Lake Norman & Mooresville

Mentors witness change in Latina girls

A young Latina girl dons a pair of glasses and studies her reflection in the mirror.

To get to this point, she's faced many obstacles - academic struggles, slipping grades, a lack of health insurance - but for the first time, she sees herself clearly.

The glasses help her to see the board in the classroom, the world around her - and herself.

Davidson resident Rosie Molinary witnessed a change in the girl after she received the glasses.

"Here was someone who couldn't see for a very long time, and was now carrying herself with such confidence," said Molinary.

The girl was a part of Circle de Luz, a group Molinary founded two years ago. The group's mission is to empower young Latinas through mentoring, programming and scholarship funds.

Molinary, who is Puerto Rican, grew up in a military family in South Carolina. When her father retired, her family opted to stay in the United States rather than return to Puerto Rico so that Molinary could receive the best possible education.

"I was aware of how significant that decision was, and always really grateful for the gift that I'd been given," she said.

Through the years, she took multiple trips to Puerto Rico and noted the differences in opportunities for women.

Molinary, 36, and her husband, Mike Kessler, live on Davidson's Westside with their son, Abram, 2.

A lifelong writer, Molinary spent her adolescence writing in her journals about what she wanted for herself in the future.

"By writing those things down, I was holding myself responsible, and it made me more self-aware. I didn't make risky decisions, because I knew what I expected of myself."

Molinary went on to attend Davidson College and began teaching high school after she graduated. As she worked with students from different backgrounds, the cornerstone of her U.S. history class became writing.

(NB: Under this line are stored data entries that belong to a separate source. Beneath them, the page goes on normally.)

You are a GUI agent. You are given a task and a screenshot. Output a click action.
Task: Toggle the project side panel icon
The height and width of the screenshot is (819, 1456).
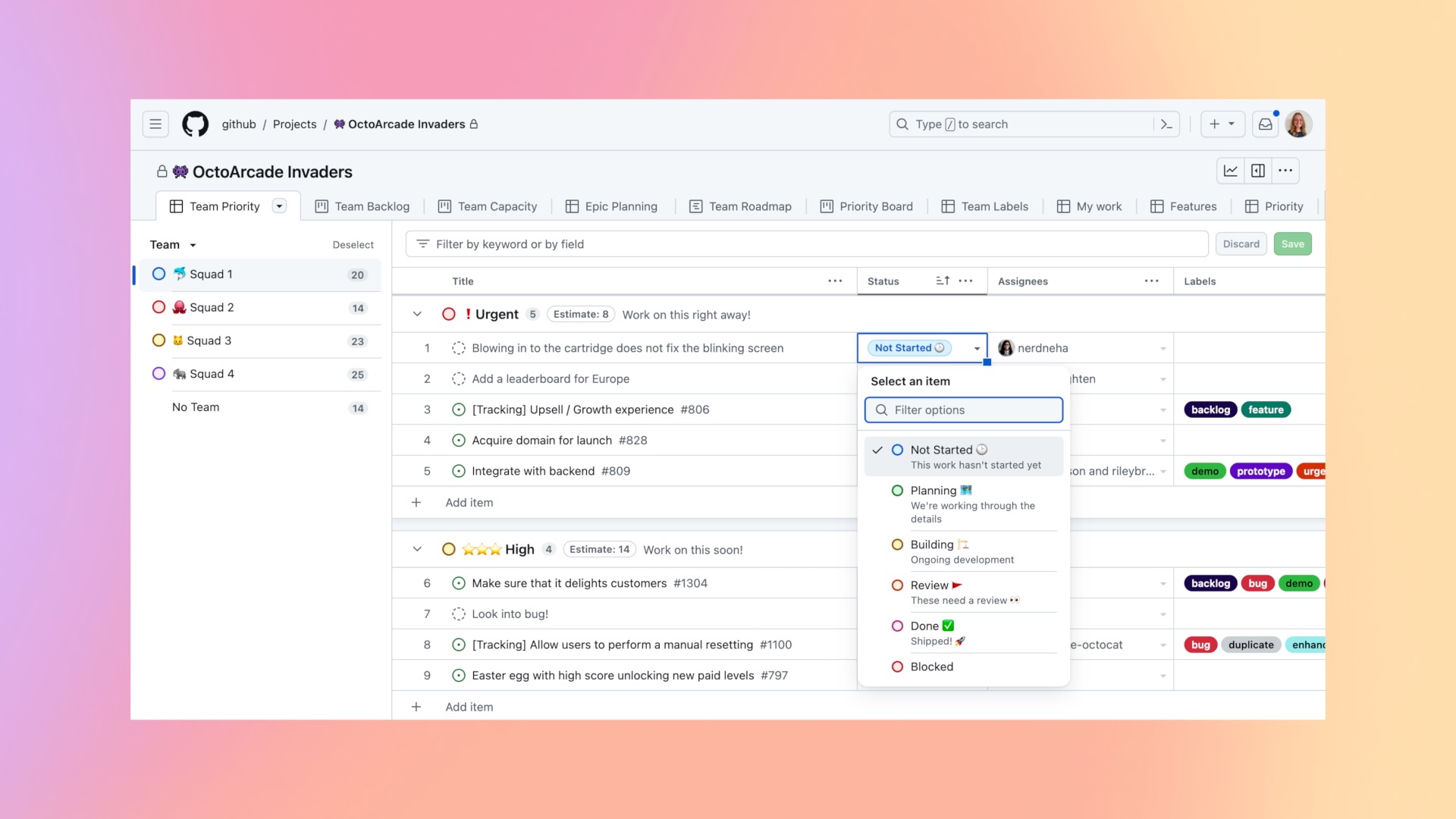point(1258,171)
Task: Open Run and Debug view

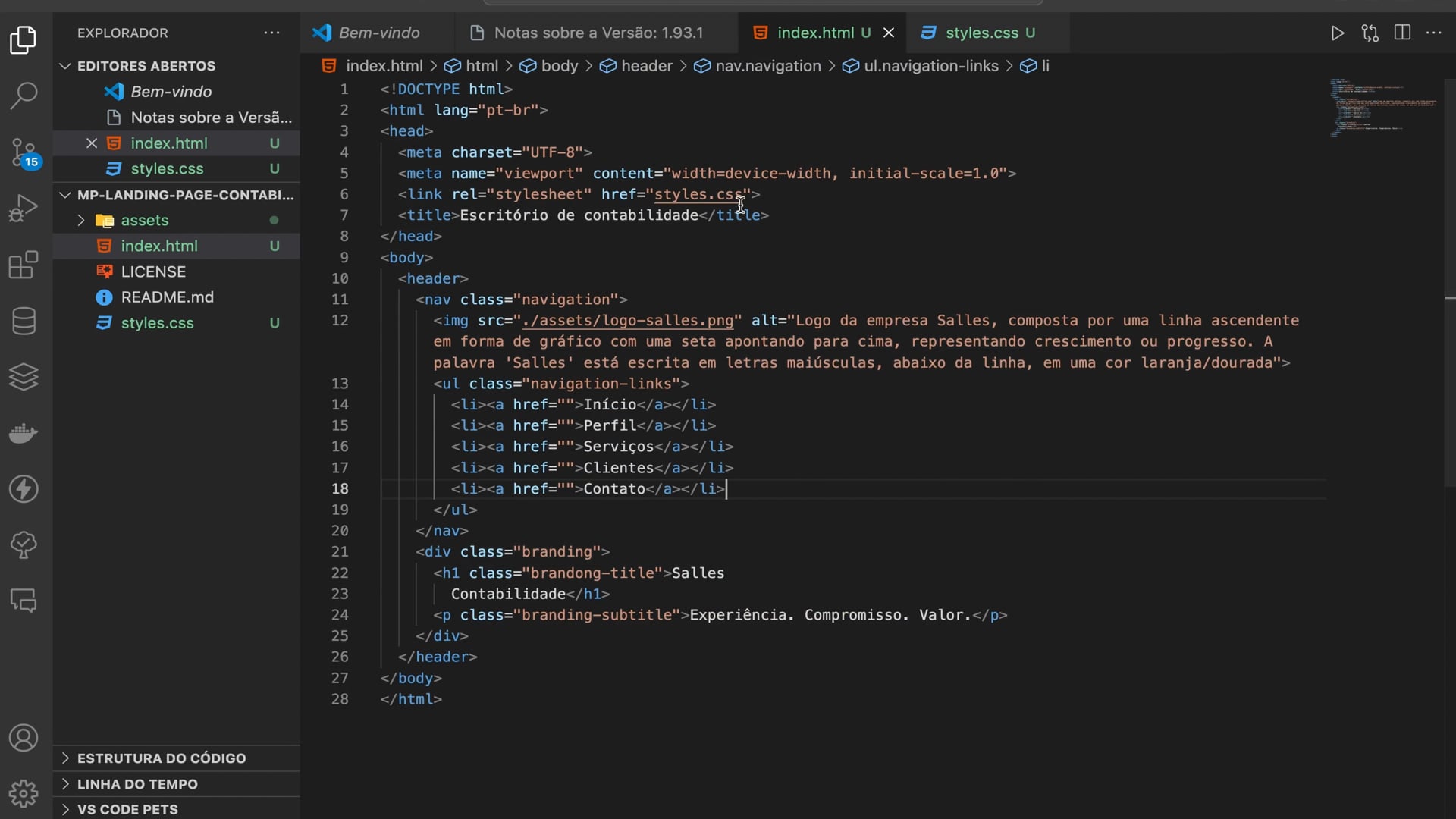Action: [24, 208]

"I saw them struggle to find their own voices, and wanted them to use writing to be more at home with themselves."

She decided to pursue a master's degree in creative writing, thinking she would go back and teach another 30 years.

But when an adviser asked her at graduation why she'd never pursued publishing, she adjusted her plan.

"If my mission is helping people access their voices to live authentic lives, maybe this is just a different method of doing that," she said.

As she researched what would become her book "Hijas Americanas," she was struck by how dire some of the young girls' situations were.

"I understood that a lot of these terrible statistics were going to wind up applying to these girls right in front of me. I wanted them to recognize that the statistics don't have to be true for them."

Not one to sit and do nothing, Molinary started Circle de Luz.

The women's giving circle identifies hijas, daughters, in the seventh grade and mentors them until graduation, providing programming and scholarship opportunities.

The M'ijas, or girlfriends, come from a variety of cultural and socioeconomic backgrounds.

They work with the girls to set goals, help figure out career paths and provide them with experiences and exposure to new situations.

"We've gone ice skating, run a 5K, done community service, tried sushi, went to see (the musical) 'Wicked,'" said Molinary.

"We hope to be a positive resource and broaden their horizons."

Each Hija will receive a $5,000 scholarship upon graduation to further their educational pursuits.

Molinary says Circle de Luz reminds her of the joys of being young and having possibilities in front of her.

"It's a powerful thing for these girls to have 50-some-odd women willing to believe in them, and a powerful thing for the women who choose to help. Watching it happen is an incredible honor."

Circle de Luz is looking for M'ijas to help with the 2016 class.